Article:
Asceticism is common in Hinduism, Jainism, Buddhism, Judaism, and Islam.
Asceticism is not to be confused with Stoicism. Stoics believed that holiness
can reside only in the spiritual realm, and all physical matter is evil.
Ascetics do not necessarily believe that the flesh is evil, but they do go to
great lengths to deny the flesh in order to transform the mind or
"free" the spirit. Historically, asceticism has involved fasting,
exposing oneself to heat or cold, sleep deprivation, flagellation, and even
self-mutilation. Asceticism is usually associated with monks, priests and
yogis.[1]
The voluntary
Nazarite vow could be seen as a mild form of asceticism. People of the Old
Testament who took the vow consecrated themselves to God and refrained from
drinking wine and cutting their hair (Numbers 6:1-21). Modern Christian
ascetics use passages such as Matthew 10:28 and 1 Corinthians 9:27 to support
their lifestyle, and they exhibit their austerity in different ways. Some
choose to be celibate. Others practice religious disciplines such as
meditation, keeping vigil, and fasting.
Monasticism is
similar to asceticism, but with a slightly different focus. Whereas ascetics
practice extreme self-denial, monks seclude themselves from all earthly
influences in an attempt to live a godly life and to keep their personal
religious vows. Christian monasticism is based on an extreme interpretation of
Jesus' teachings on perfection (Matthew 5:48), celibacy (Matthew 19:10-12), and
poverty (Matthew 19:16-22). Monks and nuns attempt to control their environment
and surround themselves with like-minded devotees. Many followers of Eastern
religions also practice monasticism, the Buddhist monk perhaps being the most
recognizable.
Christian
monasticism draws from the influence of Judaic tradition. The Essenes, a Jewish
mystical sect, were similar to monks. They were as devout as the Pharisees but
lived in isolation, often in caves in the wilderness. It's possible that John
the Baptist was an Essene, and many scholars believe the Dead Sea Scrolls were
written by Essenes. Monasticism in Christianity became popular during the time
of Constantine. With the government's endorsement of Christianity, many
believers found it more difficult to live a godly lifestyle. Some of them
turned their backs on society and fled to the desert, where they believed that
quietude and self-induced hardship would make following Jesus easier. Today,
most Western monks and nuns are Catholic, although there is a movement among
Protestants for individuals and families to live communally.[2]
Followers of
Christ are told to deny self (Luke 9:23), but asceticism takes this command to
an extreme. The Bible never suggests that a Christian should purposely seek out
discomfort or pain. On the contrary, God has richly blessed us "with
everything for our enjoyment" (1 Timothy 6:17). The Bible warns of those
who "forbid people to marry and order them to abstain from certain
foods" (1 Timothy 4:3); thus, it is erroneous to believe that celibates
who abstain from certain foods are "more holy" than other people. We
are under grace, not under the law (Romans 6:14); therefore, the Christian does
not live by a set of rules but by the leading of the Holy Spirit. Christ has
set us free (John 8:36). In many cases, the ascetic practices self-denial in
order to earn God's favor or somehow purge himself from sin. This shows a
misunderstanding of grace; no amount of austerity can earn salvation or merit
God's love (Ephesians 2:8-9).

Extracted records:
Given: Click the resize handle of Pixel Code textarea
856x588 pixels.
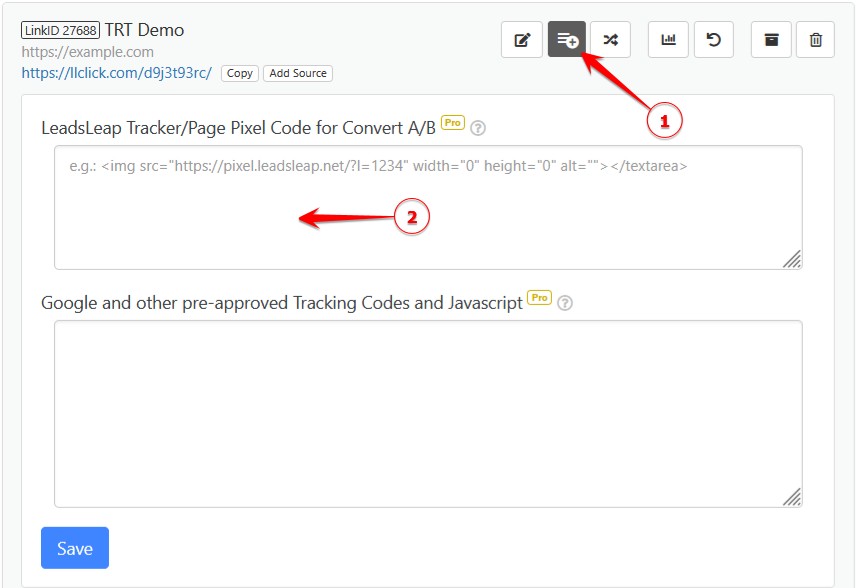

* * *

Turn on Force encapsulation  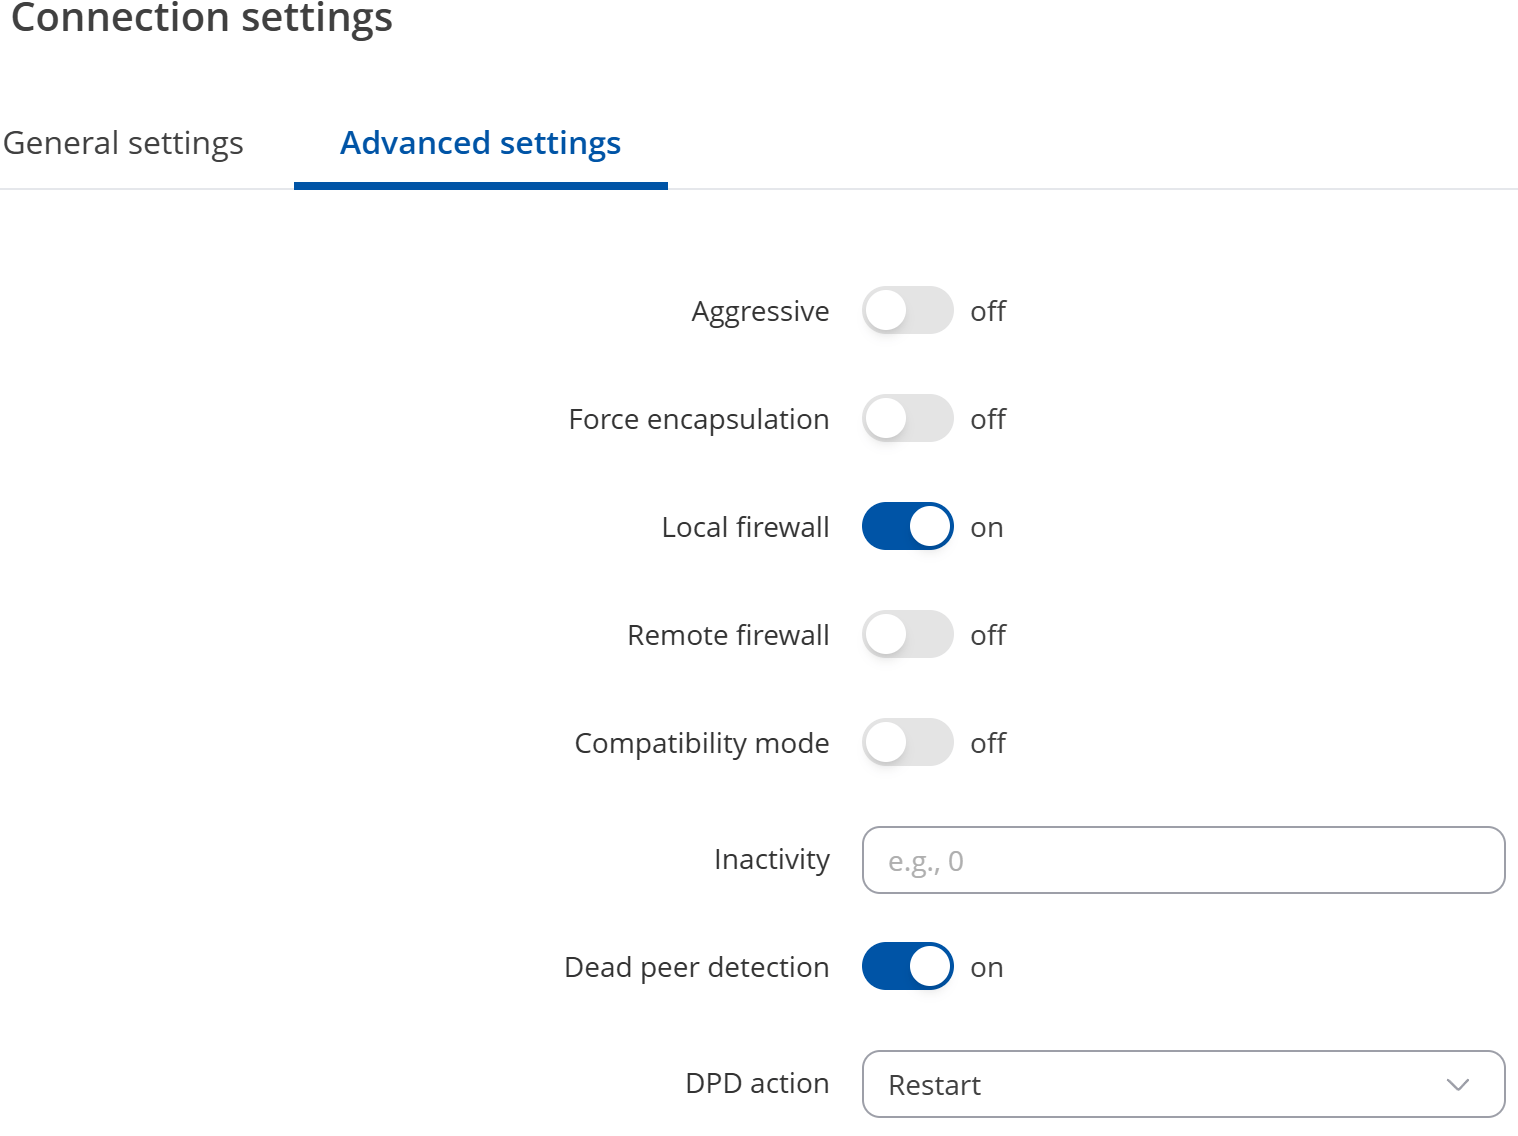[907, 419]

Tasks and exercises:
a) The article on asceticism names the practices that asceticism has historically involved. List all of them.
b) Reproduce the passage of the article on asceticism starting with "Asceticism is common" and going on through "matter is evil.".

Final results:
a)
fasting
exposing oneself to heat or cold
sleep deprivation
flagellation
self-mutilation

b)
Asceticism is common in Hinduism, Jainism, Buddhism, Judaism, and Islam.
Asceticism is not to be confused with Stoicism. Stoics believed that holiness
can reside only in the spiritual realm, and all physical matter is evil.